Action item
Scan the lines below for the string "computer" and copy every one that has it.

Stored data entries
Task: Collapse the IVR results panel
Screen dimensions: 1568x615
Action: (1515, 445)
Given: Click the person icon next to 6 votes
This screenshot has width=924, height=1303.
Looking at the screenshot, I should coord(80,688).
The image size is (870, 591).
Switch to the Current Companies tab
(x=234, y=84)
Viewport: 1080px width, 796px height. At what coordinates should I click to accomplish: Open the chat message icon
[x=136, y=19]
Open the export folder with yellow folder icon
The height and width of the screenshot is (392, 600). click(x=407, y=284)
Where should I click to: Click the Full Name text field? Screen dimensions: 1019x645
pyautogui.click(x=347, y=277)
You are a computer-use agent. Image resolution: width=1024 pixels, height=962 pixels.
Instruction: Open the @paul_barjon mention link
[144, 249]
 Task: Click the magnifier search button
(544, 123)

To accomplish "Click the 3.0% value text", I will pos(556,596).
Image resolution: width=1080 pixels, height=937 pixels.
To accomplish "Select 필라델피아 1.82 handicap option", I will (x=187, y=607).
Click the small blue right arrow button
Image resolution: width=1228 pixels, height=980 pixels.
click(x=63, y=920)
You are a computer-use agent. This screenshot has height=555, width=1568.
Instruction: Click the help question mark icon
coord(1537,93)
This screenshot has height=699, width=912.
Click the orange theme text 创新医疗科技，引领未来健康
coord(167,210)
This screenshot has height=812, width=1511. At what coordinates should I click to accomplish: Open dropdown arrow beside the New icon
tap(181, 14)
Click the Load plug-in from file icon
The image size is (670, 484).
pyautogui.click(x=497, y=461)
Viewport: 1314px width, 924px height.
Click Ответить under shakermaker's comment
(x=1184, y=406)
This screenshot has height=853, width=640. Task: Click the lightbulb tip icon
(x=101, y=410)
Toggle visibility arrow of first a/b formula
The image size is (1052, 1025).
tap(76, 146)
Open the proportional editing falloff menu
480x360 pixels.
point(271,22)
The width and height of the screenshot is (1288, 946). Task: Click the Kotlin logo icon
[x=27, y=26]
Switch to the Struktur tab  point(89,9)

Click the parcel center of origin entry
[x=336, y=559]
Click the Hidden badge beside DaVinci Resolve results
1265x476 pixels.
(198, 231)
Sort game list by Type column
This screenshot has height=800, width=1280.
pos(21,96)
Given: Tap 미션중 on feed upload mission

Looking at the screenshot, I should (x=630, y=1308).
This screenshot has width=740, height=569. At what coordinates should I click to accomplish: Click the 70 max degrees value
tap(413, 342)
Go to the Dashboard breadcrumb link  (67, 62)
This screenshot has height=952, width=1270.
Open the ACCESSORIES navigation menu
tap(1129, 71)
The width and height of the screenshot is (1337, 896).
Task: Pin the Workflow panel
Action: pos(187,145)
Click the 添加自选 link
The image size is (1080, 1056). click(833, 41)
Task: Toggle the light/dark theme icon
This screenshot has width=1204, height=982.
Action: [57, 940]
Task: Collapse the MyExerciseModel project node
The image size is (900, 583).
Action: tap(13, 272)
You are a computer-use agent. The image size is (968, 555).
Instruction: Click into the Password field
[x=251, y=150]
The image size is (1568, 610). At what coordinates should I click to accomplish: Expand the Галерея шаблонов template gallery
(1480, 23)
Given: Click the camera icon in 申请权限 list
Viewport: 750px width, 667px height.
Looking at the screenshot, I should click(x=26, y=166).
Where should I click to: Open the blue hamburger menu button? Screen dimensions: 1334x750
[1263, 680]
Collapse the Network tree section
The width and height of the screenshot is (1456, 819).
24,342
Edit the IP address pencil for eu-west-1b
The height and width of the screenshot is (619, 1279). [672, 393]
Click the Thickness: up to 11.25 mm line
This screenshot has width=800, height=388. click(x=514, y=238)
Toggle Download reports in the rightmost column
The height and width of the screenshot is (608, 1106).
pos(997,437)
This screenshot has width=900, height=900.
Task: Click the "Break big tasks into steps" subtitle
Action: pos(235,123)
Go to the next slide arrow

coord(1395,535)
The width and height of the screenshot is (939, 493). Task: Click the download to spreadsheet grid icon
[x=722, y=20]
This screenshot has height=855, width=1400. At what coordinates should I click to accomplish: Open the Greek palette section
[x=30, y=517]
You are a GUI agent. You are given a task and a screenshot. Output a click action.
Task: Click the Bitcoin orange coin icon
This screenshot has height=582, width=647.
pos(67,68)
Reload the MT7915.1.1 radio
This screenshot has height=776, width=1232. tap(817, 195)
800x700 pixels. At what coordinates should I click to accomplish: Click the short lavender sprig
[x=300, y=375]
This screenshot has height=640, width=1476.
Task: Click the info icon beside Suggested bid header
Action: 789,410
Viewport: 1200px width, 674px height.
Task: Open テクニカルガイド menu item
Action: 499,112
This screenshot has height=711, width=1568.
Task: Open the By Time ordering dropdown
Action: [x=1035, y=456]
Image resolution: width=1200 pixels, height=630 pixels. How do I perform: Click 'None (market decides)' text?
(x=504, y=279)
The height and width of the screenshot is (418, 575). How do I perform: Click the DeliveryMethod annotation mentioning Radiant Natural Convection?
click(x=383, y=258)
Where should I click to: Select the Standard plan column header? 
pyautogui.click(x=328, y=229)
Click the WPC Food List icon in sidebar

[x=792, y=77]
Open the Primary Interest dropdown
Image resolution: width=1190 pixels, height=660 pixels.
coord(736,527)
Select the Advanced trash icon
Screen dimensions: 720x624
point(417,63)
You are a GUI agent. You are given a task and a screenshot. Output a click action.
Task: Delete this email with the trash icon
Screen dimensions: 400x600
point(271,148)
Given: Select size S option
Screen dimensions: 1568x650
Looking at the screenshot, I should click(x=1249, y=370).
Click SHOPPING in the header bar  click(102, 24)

Answer below
You are a computer-use agent. Image resolution: width=1024 pixels, height=962 pixels.
You are a computer-use agent. This screenshot has height=555, width=1568.
You are a computer-use agent. The image size is (968, 555).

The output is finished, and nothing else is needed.